Hay variables que no son relevantes como el ID. A continuación se forma la matriz de los datos como se utilizarán.

In [25]:
data = df.as_matrix()

data_final = np.column_stack((data[:,2:],data[:,1]))

np.random.seed(923)
X_train, X_test, Y_train, Y_test = train_test_split(data_final[:,:-1],data_final[:,-1], train_size=0.75)

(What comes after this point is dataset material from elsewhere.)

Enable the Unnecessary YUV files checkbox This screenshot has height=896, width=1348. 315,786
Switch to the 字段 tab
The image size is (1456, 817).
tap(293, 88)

### Desempeño del árbol de decisión

Árbol de decisión con min_samples_split = 20 para que el árbol no sea tan profundo y generalice mejor.

In [46]:
clf = DecisionTreeClassifier(min_samples_split = 20)
clf = clf.fit(X_train, Y_train)
Y_test_prediction = clf.predict(X_test)
cm = confusion_matrix(Y_test, Y_test_prediction)
tn, fp, fn, tp = confusion_matrix(Y_test, Y_test_prediction).ravel()
cm

array([[80,  3],
       [ 5, 55]])

In [44]:
#Accuracy (num buenos/total)
accuracy = float(tp+tn) / float(tp + tn + fp + fn)
print("Accuracy: " + str(accuracy))
#Precision

precision = float(tp)/float(tp + fp)
print("Precision: " + str(precision))
#Recall

recall = float(tp)/float(tp + fn)
print("Recall: " + str(recall))

#F1

f1 = f1 = (2*(precision*recall))/(precision+recall)
print("F1 score: " + str(f1))

Accuracy: 0.937062937063
Precision: 0.947368421053
Recall: 0.9
F1 score: 0.923076923077


### Desempeño del Random Forest

Random Forest con 15 árboles y también min_samples_split = 20.

In [47]:
clf = RandomForestClassifier(n_estimators = 15 ,min_samples_split = 20)
clf = clf.fit(X_train, Y_train)
Y_test_prediction = clf.predict(X_test)
cm = confusion_matrix(Y_test, Y_test_prediction)
tn, fp, fn, tp = confusion_matrix(Y_test, Y_test_prediction).ravel()
cm

array([[81,  2],
       [ 2, 58]])

In [48]:
#Accuracy (num buenos/total)
accuracy = float(tp+tn) / float(tp + tn + fp + fn)
print("Accuracy: " + str(accuracy))
#Precision

precision = float(tp)/float(tp + fp)
print("Precision: " + str(precision))
#Recall

recall = float(tp)/float(tp + fn)
print("Recall: " + str(recall))

#F1

f1 = f1 = (2*(precision*recall))/(precision+recall)
print("F1 score: " + str(f1))

Accuracy: 0.972027972028
Precision: 0.966666666667
Recall: 0.966666666667
F1 score: 0.966666666667


### Comparación del desempeño de los modelos

|Métrica|**Árbol de decisión**|**Random Forest**|
|---|---|---|
|**Accuracy**|0.937062937063|0.972027972028|
|**Precision**|0.947368421053|0.966666666667|
|**Recall**|0.9|0.966666666667|
|**F1 Score**|0.923076923077|0.966666666667|

### Conclusiones

Aunque el árbol de decisión obtuvo resultados buenos, el modelo Random Forest obtuvo resultados todavía mejores y por un márgen considerable. Random Forest, al ser un meta modelo de aprendizaje en ensamble y en este caso hacer bootstrap, combina la predicción de muchos árboles construídos aleatoriamente y entrenados con diferentes muestras con reemplazo del set de entrenamiento, lo que ayuda a que controle el *overfitting*.

Es importante tomar en cuenta que muchas de las técnicas de aprendizaje de máquina se pueden combinar en diferentes maneras para formar modelos más robustos y que tengan mejor desempeño al clasificar o hacer regresiones sobre diferentes tipos de datos.